* TASK STATEMENT: Give back every line of the material below that has the string "selection".
========================
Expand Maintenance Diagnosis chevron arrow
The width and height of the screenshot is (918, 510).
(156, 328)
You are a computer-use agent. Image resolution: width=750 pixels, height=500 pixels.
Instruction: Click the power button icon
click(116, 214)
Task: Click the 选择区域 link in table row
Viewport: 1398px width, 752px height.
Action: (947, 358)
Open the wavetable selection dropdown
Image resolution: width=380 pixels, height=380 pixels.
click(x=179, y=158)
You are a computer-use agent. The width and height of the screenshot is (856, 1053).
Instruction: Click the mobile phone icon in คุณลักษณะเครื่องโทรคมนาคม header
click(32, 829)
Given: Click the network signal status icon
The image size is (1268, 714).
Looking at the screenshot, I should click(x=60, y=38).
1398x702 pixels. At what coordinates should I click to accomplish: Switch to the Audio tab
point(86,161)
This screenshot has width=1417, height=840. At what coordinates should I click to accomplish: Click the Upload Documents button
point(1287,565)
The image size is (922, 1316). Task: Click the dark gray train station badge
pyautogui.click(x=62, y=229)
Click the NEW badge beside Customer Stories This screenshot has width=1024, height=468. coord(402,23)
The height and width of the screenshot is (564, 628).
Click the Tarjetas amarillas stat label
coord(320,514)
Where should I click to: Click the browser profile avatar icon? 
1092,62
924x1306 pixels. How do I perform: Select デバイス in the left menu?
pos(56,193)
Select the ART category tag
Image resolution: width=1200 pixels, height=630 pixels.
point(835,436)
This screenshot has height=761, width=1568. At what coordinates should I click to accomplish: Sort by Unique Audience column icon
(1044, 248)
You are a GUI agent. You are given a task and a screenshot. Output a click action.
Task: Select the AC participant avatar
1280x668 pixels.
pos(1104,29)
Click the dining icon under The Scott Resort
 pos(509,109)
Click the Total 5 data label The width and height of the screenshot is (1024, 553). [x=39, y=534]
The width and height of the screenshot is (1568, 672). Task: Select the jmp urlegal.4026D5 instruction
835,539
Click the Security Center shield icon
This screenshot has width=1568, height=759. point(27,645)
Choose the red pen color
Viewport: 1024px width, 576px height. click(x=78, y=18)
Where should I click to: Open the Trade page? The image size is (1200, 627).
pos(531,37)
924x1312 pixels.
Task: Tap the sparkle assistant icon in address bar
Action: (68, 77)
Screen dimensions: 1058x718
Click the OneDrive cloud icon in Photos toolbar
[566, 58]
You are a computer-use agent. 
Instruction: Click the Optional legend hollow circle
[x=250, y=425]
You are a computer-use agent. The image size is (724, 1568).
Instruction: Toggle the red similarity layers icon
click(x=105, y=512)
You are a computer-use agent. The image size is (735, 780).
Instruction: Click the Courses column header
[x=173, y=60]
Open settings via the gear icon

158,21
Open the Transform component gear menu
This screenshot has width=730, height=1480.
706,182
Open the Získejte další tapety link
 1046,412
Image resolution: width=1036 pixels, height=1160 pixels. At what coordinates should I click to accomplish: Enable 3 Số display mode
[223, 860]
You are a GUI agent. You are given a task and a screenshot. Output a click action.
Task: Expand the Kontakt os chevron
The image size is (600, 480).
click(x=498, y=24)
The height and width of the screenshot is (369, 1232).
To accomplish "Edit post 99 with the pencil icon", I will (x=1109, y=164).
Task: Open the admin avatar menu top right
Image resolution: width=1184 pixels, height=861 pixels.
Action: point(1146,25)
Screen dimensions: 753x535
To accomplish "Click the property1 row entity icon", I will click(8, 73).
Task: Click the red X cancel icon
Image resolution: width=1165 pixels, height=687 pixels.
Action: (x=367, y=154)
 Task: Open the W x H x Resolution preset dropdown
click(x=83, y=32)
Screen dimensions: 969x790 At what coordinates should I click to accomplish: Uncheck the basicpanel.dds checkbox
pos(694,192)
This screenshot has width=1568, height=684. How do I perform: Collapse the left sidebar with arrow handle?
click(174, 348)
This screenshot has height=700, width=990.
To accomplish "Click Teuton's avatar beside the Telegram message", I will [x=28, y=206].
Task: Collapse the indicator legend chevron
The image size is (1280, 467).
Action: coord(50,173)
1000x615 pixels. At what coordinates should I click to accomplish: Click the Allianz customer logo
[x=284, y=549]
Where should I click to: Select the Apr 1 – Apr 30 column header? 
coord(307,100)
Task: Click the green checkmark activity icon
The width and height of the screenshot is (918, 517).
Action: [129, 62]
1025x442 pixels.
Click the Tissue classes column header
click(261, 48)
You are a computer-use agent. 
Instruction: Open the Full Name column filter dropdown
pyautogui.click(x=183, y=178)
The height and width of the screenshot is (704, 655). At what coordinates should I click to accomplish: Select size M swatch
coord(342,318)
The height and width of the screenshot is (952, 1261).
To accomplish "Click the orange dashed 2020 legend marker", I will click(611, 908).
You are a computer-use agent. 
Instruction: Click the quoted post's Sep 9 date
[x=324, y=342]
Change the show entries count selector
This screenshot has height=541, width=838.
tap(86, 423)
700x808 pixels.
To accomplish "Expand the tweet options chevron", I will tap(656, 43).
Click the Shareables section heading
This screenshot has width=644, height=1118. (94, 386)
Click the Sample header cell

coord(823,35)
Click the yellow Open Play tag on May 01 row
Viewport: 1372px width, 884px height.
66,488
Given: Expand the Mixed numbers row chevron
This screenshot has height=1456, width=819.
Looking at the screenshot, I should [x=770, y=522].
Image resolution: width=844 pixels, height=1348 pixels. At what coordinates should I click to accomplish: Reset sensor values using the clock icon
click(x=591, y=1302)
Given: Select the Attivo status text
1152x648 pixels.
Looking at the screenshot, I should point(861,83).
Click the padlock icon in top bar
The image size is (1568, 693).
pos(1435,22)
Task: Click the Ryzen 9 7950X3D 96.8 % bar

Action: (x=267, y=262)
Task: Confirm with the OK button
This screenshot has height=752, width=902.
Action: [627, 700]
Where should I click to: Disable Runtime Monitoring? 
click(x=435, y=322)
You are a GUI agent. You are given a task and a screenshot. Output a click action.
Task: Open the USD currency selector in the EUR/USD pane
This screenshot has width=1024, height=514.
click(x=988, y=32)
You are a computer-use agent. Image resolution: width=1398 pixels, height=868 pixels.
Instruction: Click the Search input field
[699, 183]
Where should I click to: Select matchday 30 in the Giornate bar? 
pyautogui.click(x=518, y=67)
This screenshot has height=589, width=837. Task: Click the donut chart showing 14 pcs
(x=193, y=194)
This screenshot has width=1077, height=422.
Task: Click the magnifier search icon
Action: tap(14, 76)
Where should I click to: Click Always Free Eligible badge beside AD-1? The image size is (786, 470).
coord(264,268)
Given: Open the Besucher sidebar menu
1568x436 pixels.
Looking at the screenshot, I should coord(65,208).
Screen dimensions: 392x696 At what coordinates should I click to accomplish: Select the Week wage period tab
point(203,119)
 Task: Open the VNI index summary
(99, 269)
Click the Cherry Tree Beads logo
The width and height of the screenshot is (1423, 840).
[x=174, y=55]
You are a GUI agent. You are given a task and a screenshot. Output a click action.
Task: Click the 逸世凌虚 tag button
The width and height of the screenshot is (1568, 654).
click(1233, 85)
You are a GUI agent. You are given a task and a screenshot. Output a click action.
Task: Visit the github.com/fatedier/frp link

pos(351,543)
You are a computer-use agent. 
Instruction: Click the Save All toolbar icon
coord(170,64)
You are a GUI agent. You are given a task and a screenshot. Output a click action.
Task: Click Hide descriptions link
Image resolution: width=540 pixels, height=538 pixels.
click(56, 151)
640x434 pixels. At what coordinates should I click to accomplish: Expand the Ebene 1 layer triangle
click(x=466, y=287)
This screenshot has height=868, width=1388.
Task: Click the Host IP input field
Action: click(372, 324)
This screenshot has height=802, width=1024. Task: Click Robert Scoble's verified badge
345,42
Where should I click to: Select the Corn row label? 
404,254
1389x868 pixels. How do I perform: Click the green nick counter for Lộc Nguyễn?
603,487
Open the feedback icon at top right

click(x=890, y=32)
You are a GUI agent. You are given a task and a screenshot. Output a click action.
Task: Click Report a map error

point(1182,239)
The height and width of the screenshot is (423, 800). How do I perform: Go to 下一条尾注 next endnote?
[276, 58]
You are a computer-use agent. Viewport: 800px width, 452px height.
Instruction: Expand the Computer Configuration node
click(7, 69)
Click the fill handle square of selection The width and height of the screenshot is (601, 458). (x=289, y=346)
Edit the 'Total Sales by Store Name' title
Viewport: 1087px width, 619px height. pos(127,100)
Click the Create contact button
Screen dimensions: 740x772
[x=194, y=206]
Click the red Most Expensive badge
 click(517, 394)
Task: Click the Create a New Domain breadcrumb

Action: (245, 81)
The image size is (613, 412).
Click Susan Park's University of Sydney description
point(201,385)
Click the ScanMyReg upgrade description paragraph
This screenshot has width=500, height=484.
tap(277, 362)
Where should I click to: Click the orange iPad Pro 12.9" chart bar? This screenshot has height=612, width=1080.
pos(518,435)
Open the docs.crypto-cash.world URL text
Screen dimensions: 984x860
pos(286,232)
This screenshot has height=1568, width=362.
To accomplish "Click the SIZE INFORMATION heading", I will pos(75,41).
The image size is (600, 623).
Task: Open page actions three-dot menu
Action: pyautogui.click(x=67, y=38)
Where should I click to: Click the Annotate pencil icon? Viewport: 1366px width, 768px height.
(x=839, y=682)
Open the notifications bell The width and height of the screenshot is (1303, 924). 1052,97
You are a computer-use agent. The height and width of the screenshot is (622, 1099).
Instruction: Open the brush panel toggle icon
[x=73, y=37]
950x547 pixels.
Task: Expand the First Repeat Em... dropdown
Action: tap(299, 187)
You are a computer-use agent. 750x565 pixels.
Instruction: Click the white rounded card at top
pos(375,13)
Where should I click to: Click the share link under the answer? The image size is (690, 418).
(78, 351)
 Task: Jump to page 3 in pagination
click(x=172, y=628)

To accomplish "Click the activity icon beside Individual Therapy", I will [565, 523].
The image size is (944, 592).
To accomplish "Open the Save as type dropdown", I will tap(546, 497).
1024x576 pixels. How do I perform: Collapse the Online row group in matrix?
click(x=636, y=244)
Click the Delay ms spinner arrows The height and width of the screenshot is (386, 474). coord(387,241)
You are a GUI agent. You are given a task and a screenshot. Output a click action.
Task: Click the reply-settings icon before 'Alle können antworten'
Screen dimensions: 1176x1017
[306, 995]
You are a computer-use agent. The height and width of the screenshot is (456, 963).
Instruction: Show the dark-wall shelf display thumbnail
========================
* RESPONSE:
Open the wavetable selection dropdown
Click the fill handle square of selection The width and height of the screenshot is (601, 458). (x=289, y=346)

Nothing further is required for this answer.